I felt like I was along on this adventure and enjoyed every minute of it. I noticed some reviewers thought she misrepresented the idea of a woman traveling alone because she met and interacted with other travelers. When you travel alone, that is part of the experience. You meet other travelers and share experiences which makes your adventure even richer. I loved it. I intend to re-read it this winter and enjoy it all over again.
I absolutely loved this book! As a woman who has been to Europe several times and loved it, I was enticed by the cover to share Steinbach's adventure. I have never had the courage to travel alone but certainly have the curiosity to want to do so. Traveling with Alice was a delightful and safe way to fulfill those desires from my armchair. I loved the way in which she wrote and instantly felt a kinship with her. Many places were familiar and felt like meeting an old friend. Others were unfamiliar and yet equally enjoyable. After reluctantly finishing the book, I feel as if I too, have just returned from a trip. I can't wait to embark on another with Alice.

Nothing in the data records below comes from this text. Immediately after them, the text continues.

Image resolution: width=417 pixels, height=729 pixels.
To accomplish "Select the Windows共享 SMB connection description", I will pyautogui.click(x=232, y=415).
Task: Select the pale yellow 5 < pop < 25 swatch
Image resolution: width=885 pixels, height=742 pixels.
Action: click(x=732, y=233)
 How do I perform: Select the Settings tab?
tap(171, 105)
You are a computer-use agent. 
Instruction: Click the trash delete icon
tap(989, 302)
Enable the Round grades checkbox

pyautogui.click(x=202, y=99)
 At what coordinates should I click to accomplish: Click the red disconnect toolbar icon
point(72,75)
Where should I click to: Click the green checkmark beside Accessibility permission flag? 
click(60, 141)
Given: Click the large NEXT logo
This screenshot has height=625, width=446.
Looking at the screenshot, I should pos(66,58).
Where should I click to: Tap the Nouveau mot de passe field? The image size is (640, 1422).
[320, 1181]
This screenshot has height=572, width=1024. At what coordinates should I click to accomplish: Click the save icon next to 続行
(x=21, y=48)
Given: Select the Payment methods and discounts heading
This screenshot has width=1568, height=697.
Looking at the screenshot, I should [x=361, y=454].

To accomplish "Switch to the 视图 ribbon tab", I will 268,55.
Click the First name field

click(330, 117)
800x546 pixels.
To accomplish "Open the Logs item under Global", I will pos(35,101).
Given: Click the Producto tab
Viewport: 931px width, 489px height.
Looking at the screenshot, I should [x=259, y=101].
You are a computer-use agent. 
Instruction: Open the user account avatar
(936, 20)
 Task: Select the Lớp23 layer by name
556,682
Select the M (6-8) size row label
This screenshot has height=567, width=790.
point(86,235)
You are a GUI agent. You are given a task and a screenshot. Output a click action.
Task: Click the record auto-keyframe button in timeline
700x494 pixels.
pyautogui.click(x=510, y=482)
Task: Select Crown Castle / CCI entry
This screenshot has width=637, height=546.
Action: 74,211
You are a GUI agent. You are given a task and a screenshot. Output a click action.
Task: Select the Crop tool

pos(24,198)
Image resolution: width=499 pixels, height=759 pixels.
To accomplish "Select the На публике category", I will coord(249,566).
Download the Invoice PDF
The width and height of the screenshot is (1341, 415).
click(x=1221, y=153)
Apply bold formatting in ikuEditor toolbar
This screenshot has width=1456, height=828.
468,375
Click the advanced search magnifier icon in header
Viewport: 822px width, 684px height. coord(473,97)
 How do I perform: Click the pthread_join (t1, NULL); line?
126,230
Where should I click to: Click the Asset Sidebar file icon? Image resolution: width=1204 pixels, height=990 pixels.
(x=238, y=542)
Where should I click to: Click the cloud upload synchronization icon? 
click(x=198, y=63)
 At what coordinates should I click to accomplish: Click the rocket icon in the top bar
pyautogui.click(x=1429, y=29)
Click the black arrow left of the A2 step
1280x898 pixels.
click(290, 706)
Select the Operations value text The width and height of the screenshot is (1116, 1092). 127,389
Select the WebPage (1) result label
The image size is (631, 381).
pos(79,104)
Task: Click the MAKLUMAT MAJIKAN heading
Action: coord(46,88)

This travel memoir got off to a slow start -- it lacked the quirkiness & unexpected that I like in travel writing --food was "delicious", bells "tinkled." I felt like the writing was dry, predictable. Rather than experiencing the immediacy of her surroundings, Steinbach allowed them to send her back into the past, where she wallowed in memories of her ex-husband, her Scottish grandmother, her "former" life. About halfway through the book, about the time Steinbach hit the Imperial War Museum in London (one of my favorites) I became more engaged in Steinbach's journey. Although Steinbach is independent, she recognizes the importance of other people in her life. The most noteworthy aspect of the trip is how Steinbach manages to hook up with locals and fellow travelers --men and women of varied ages and backgrounds -- and describes them & their shared experiences in delightful detail (like the larger-than-life Australian psychoanalyst that she meets at the Freud museum, whose application of red-red lipstick only approximates the shape of her mouth, and the tweeded "spinster" who accompanies Steinbach on a lemon curd shopping expedition in the Cotswolds). Steinbach also strikes up a charming friendship with a Japanese businessman -- which keeps the reader guessing. This is more of a pleasant, reflective memoir than a traditional travel book. It doesn't detail many laugh-out-loud experiences, but it will make you smile.
In my view I was initially put off by the author. It may have seemed she was bragging or too idyllic I'm not certain. But everytime I picked it up I was more engrossed in her story. I am glad I I took this journey with her. Now I have to read the next one!
I real!y enjoyed Steinbach's account of her travels and stays in different cities in Europe! She wrote beautifully about her accidental friendships she started! Her travels alone inspired me!
It seemed less than satisfying that the writer pulled us along her entire life up to the point of her trip, then we followed her through three delightful countries. Along the way we were caught up in her life and her fears, doubts, personal triumphs and then left at the end in as much of a fog as the scene she describes looking back at Venice. I have spent quite a bit of time in France & Italy, less so in England so enjoyed reliving some of my favorite places. Had I not been there I would not have enjoyed the book as well.